Da Dove sei tu in poi è scattato qualcosa in Cristina Donà che l'ha portata a mondare la sua musica da tutte quelle curvature avant che, in Tregua e soprattutto Nido, avevano fatto delle sue inquietudini una questione (anche) formale prima ancora che contenutistica. Sintomo di una raggiunta maturità personale probabilmente, o forse semplice voglia di cambiare, sta di fatto che il precedente La quinta stagione la vedeva alle prese con una manciata di canzoni in bilico tra pop e rock dalla geometricità cristallina e non poco razionalizzata.
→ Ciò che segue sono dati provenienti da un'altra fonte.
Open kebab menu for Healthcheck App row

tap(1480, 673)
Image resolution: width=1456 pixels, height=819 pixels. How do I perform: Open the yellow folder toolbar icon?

Come a voler incastrare quelle inquietudini, certamente diverse ma non meno urgenti, in forme strutturate e riconoscibili, talvolta classiche, lasciando che fosse la sostanza di quest'ultime a penetrare piano piano piuttosto che ad esplodere energica ed esterna come in passato.

Torno a casa a piedi rimane su quella traiettoria, e anzi in qualche modo la rafforza, ma allo stesso tempo cerca di variare una tavolozza coloristica che a questo punto rischiava di apparire stinta. Da qui il favore ad un singolo atipico come Miracoli, pepperianamente bandistico ad annunciare un uso ricorrente dei fiati, e qualche altra scelta d'arrangiamento inattesa – portata dalla complicità di una figura come Saverio Lanza (P.G.R., Biagio Antonacci, Piero Pelù), sulla carta assai distante dalla cantautrice milanese ma alla luce dei fatti rispettoso del suo mondo com'è oggi: su tutte vedasi una Bimbo dal sonno leggero che con l'organetto di Riccardo Tesi vira quasi al tango ipermoderno in zona Gotan Project ma dimostra più che mai come all'origine di tali decisioni ci sia stata una particolare voglia di libertà e alterità.

Tenuto presente questo, il sesto disco della Donà presenta però la titolare per quello che è, ovvero una delle nostre migliori cantautrici in circolazione. Elegante ed aerea nell'incantevole ballad d'amore Un esercito di alberi, folk senza eccedere per il levare mascherato di In un soffio e nel retrogusto di fiati soul con vicinanza Norah Jones di Più forte del fuoco, chirurgica in una title-track carveriana che racconta agglomerando dettagli la fine di una storia d'amore fra due amanti. I tempi di Goccia e Mangialuomo sono lontani e a qualcuno la Donà di questo disco potrà apparire o troppo algida o troppo lieve. Ma è lava che cova sotto il ghiaccio la sua, un modo d'intendere la canzone che non punta al clamore ma attraverso tonalità medie prova a conficcarsi scavando con pazienza, lentamente.